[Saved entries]
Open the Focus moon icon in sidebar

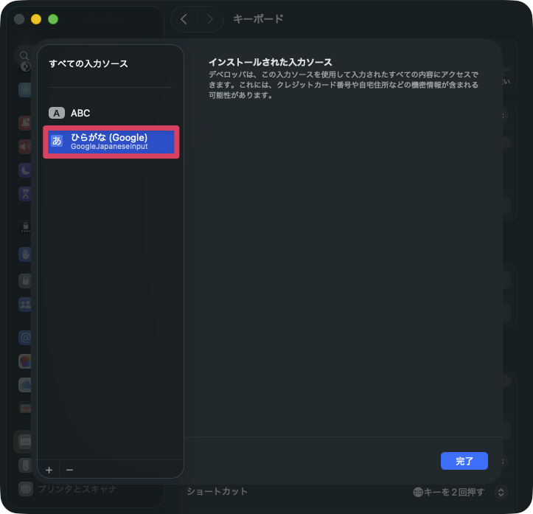coord(25,170)
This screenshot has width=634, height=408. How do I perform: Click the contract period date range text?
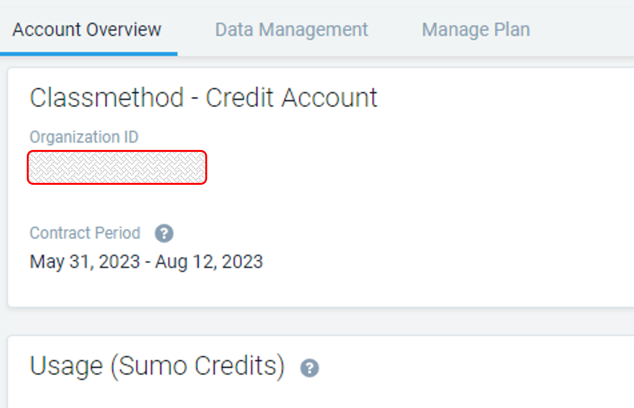(146, 261)
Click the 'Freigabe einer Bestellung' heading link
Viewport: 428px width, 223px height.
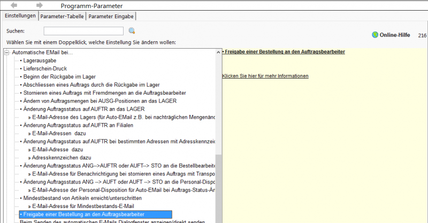(x=284, y=52)
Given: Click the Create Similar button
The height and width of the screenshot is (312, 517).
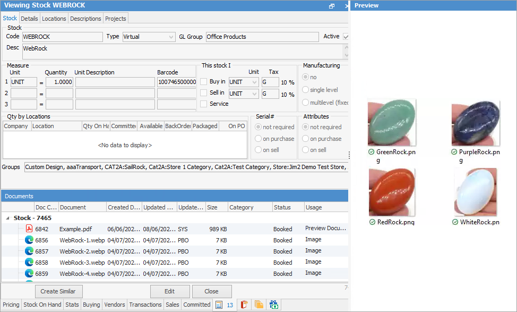Looking at the screenshot, I should (58, 291).
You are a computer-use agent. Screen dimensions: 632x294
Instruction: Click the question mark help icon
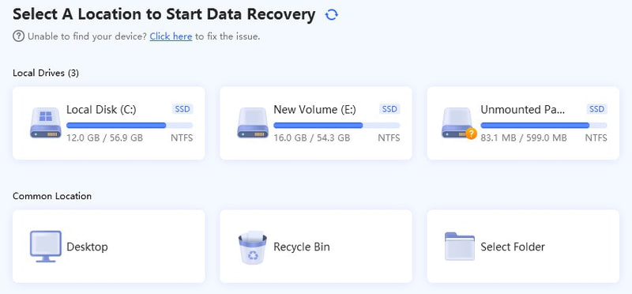point(18,36)
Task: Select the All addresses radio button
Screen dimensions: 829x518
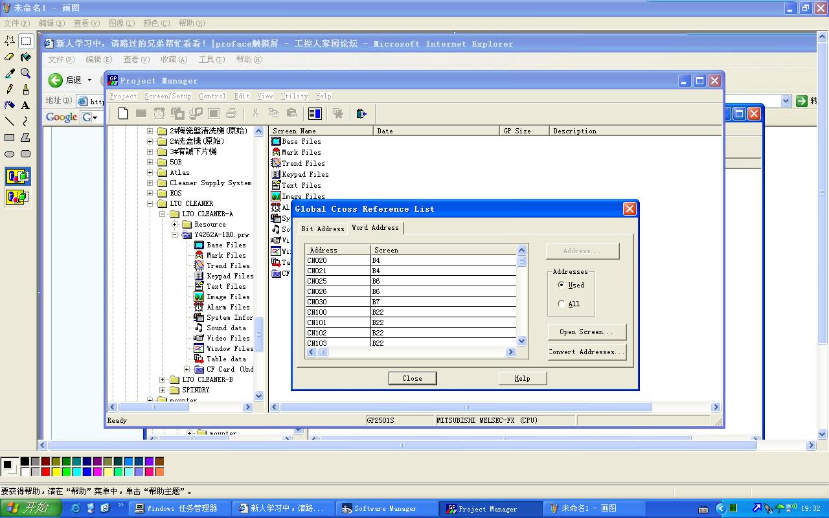Action: pyautogui.click(x=562, y=304)
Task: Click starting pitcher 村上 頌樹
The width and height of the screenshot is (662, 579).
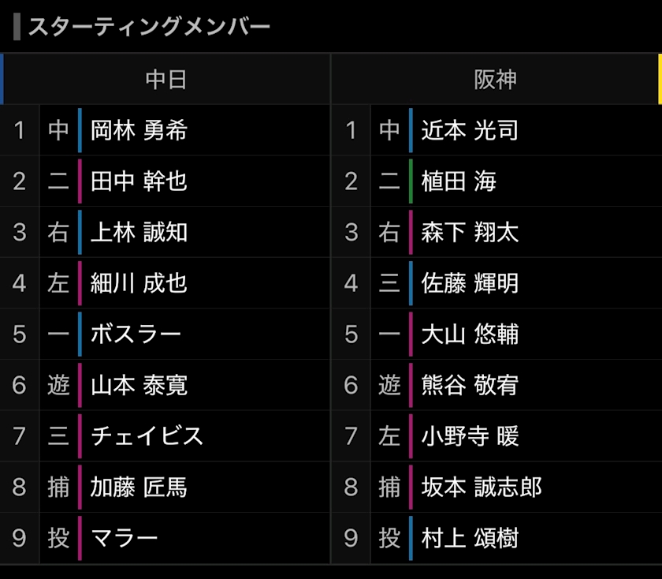Action: 470,539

> _EXERCISE GOAL_
Write out, word for word, only the lines from the one containing "Task: Select the All addresses radio button" to the end of the data above; the pictures stay out.

> _RESPONSE_
Task: Select the All addresses radio button
Screen dimensions: 829x518
Action: pyautogui.click(x=562, y=304)
Task: Click starting pitcher 村上 頌樹
The width and height of the screenshot is (662, 579).
Action: 470,539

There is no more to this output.